Impact of Divalent Cations on Dark Production of Hydroxyl Radicals from Oxygenation of Reduced Humic Acids at Anoxic–Oxic Interfaces

Humic acids (HAs) are redox-active and can serve as either electron acceptors or electron donors to participate in multiple redox reactions. In nature water, HA can be intimately associated with divalent cations, such as Fe²⁺, Ca²⁺, and Mg²⁺, through a series of reactions that may in turn affect the redox reactivity of HA. Recent advances have demonstrated that the oxygenation of reduced HA in the dark can produce ·OH at anoxic–oxic interfaces. However, little is known about the roles of the divalent cations complexed with HA on the production of ·OH from reduced HA. This study provides new knowledge regarding the impact of Fe²⁺, Ca²⁺, and Mg²⁺ ions on the dark production of ·OH from oxygenation of reduced HA at anoxic–oxic interfaces over a wide range of environmentally relevant conditions. Results show that the rates and yields of ·OH production increase with increasing Fe²⁺ concentration (0.18–0.89 mM). This is largely attributed to the formation of complexed Fe­(II) with HA, which increases the number of Fe­(II)/Fe­(III) cycles and enhances the decomposition of formed H₂O₂, accelerating the rates of Fenton reactions under circumneutral conditions.

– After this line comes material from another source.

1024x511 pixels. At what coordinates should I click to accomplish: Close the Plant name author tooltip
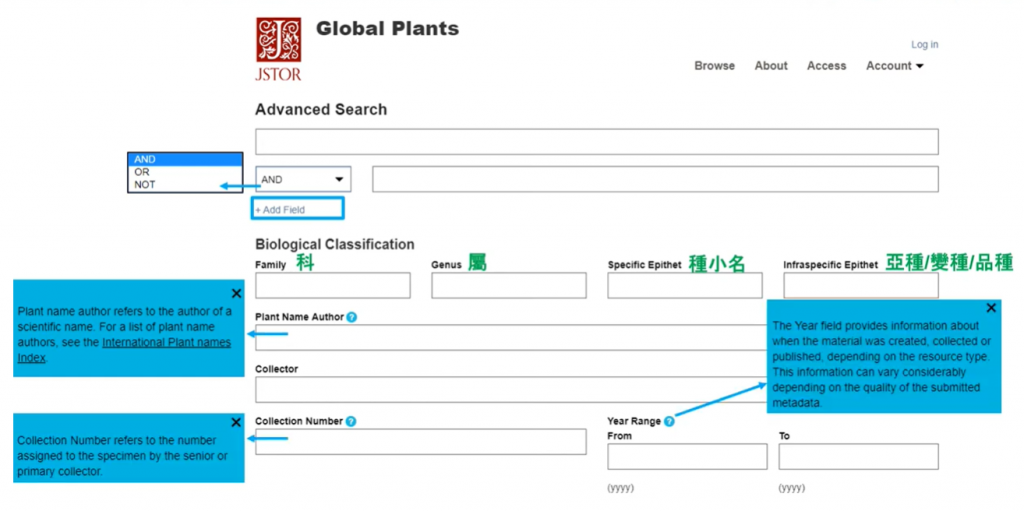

However, the promotional effect of Fe²⁺ on ·OH formation is greatly suppressed in the coexistence of high Ca²⁺/Mg²⁺ concentration (5–20 mM), likely due to the retarded formation of HA-Fe­(II) complexes and competition of HA surface reactive sites by Ca²⁺/Mg²⁺ ions. Findings improve the current understanding of the dark production of ·OH from reduced HA and provide valuable insights toward understanding of carbon cycling and contaminant fate at anoxic–oxic interfaces.